* TEXT SEGMENT *
=====

Posted on:2003-08-19Degree:Ph.DType:Dissertation
University:New York UniversityCandidate:Nest, Michael WallaceFull Text:PDF
GTID:1466390011981953Subject:Political science
Abstract/Summary:
This dissertation analyzes the evolution of the state in the Democratic Republic of Congo (DRC). The DRC state is noted for its evolution since the colonial era when it had tremendous capacity to extract and mobilize resources towards policy and program goals across its territory, into a fragmented state characterized by ineffectiveness, mismanagement, abdication from the provision of public goods, and retreat into an ‘archipelago’ of enclaves largely based on mining where it still maintained authority and extracted rents. There is disagreement as to what fragmentation and contraction of state capacity signified. Some scholars consider state collapse to be an issue of diagnosis and ‘treatment,’ necessary to make the state work as it ‘should.’ Others consider that something fundamentally new is occurring, whereby war economies, privatization of state functions, and the growth of ‘shadow’ states enabled the emergence of new actors and a new kind of polity. Yet others consider that the DRC is merely staving off final collapse and partition into smaller states. My dissertation analyzes changes in the relations between state and social actors in one enclave: Lubumbashi (Katanga Province), which is dominated by copper mining. I also compare Lubumbashi to the diamond-mining enclave of Mbuji Mayi (East Kasai Province). I analyze how historical patterns of property ownership and public goods provision by social actors shaped state-society relations in the Kabila era, and how these patterns further evolved as a result of the state's re-penetration into society and across territory from which it had long been absent as a result of renewed conflict in 1998. My research, combining eight months of fieldwork in the DRC with economic and social data, indicates that contrary to Africanists' established criticisms of theories of state formation based on the European experience, the ‘engines’ driving the evolution of the state in the Kabila era were precisely those that occurred during state formation in Europe: the search revenue, and war. Colonial legacies shaped but did not supplant these processes.

=====

* ENTRIES SHOWN *
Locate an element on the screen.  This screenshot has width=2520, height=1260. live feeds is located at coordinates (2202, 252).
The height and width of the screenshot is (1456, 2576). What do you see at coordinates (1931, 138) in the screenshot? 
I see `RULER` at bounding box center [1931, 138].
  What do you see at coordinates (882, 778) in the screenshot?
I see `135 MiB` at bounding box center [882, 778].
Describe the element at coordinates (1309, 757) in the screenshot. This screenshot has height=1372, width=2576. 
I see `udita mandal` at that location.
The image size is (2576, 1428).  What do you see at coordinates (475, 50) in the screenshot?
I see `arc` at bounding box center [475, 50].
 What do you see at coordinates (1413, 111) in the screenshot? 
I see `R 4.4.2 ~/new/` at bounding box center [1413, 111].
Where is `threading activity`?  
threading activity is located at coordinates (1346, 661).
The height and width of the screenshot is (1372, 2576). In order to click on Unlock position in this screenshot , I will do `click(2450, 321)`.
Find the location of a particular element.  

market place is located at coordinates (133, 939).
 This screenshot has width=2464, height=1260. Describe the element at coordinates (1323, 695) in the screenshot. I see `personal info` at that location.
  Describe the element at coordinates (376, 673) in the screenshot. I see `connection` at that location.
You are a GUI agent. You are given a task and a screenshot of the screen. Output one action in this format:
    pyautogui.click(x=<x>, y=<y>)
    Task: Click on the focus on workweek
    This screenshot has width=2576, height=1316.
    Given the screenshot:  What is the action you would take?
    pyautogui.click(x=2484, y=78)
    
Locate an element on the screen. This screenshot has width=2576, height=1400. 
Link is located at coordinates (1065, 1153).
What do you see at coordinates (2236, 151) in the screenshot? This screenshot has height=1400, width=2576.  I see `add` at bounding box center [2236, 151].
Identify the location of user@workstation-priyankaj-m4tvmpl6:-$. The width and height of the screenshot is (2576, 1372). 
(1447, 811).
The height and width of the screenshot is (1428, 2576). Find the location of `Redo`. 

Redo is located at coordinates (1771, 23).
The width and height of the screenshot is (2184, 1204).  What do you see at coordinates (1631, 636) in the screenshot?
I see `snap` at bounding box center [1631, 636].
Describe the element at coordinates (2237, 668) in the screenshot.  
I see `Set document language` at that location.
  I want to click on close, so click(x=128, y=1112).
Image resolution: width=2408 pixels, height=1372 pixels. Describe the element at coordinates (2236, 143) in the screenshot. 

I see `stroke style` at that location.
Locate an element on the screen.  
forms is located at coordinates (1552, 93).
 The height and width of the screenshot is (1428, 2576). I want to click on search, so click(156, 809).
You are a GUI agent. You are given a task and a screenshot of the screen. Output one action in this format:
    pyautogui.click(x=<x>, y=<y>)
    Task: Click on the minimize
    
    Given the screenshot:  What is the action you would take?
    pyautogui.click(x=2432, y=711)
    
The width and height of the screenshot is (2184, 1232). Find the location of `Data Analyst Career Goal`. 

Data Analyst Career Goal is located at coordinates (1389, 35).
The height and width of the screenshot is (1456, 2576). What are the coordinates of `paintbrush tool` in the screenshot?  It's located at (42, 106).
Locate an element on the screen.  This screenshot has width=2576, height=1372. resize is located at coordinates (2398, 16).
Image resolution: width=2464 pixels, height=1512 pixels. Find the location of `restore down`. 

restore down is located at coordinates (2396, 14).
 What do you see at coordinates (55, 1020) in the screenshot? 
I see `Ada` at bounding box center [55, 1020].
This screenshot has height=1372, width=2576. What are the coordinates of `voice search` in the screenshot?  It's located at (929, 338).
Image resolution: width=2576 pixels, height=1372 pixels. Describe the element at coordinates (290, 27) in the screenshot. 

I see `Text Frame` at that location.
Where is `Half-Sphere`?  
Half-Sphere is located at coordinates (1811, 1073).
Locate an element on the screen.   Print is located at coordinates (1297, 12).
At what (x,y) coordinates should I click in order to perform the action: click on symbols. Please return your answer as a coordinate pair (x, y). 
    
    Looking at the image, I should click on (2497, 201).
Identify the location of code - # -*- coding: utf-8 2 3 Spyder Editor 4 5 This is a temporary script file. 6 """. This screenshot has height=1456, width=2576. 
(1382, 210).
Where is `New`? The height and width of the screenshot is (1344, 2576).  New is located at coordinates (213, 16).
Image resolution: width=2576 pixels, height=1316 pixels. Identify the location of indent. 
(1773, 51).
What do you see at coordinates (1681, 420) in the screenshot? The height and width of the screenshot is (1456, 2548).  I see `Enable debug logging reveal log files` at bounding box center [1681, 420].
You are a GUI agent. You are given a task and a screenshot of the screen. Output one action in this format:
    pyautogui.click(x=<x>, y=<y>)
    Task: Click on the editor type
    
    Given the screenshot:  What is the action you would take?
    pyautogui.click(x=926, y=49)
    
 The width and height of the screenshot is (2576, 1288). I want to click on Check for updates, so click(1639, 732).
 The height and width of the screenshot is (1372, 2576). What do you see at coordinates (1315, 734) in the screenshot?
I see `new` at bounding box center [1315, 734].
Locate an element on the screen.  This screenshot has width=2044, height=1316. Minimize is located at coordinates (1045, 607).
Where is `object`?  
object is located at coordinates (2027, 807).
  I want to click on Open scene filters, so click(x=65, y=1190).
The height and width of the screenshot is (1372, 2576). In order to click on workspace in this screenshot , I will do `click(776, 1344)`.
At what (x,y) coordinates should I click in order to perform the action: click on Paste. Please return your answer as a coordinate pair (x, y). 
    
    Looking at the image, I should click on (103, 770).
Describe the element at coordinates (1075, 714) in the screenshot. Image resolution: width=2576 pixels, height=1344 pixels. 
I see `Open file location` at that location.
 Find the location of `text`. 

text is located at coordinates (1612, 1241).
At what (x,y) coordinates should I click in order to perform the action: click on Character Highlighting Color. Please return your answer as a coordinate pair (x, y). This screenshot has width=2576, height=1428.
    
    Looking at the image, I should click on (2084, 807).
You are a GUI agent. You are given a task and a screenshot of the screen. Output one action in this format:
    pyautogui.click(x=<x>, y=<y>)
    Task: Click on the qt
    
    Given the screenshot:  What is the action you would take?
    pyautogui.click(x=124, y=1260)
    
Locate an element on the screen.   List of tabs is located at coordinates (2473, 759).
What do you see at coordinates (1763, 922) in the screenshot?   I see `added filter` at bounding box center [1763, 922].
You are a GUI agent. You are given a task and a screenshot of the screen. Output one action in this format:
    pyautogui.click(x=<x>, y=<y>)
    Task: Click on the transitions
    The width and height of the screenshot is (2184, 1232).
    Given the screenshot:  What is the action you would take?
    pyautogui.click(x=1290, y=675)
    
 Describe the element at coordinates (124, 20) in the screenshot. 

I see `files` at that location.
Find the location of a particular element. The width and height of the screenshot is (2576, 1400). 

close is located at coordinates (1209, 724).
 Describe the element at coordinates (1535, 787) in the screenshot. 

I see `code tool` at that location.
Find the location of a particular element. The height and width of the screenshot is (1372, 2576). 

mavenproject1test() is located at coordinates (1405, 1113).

=====

* EXERCISE TASKS *
a - Decide whether each statement agrees with the dissertation abstract, answering yes or no and quoting the words of the abstract that settle it. (i) Mbuji Mayi is a copper-mining enclave. (ii) The research combined eight months of fieldwork in the DRC with economic and social data. (iii) Colonial legacies supplanted the processes driving the evolution of the state.
b - According to the dissertation abstract, in which province is Lubumbashi located?

* WRITTEN RESPONSES *
a -
(i) No: "the diamond-mining enclave of Mbuji Mayi (East Kasai Province)"
(ii) Yes: "combining eight months of fieldwork in the DRC with economic and social data"
(iii) No: "Colonial legacies shaped but did not supplant these processes."

b - Katanga Province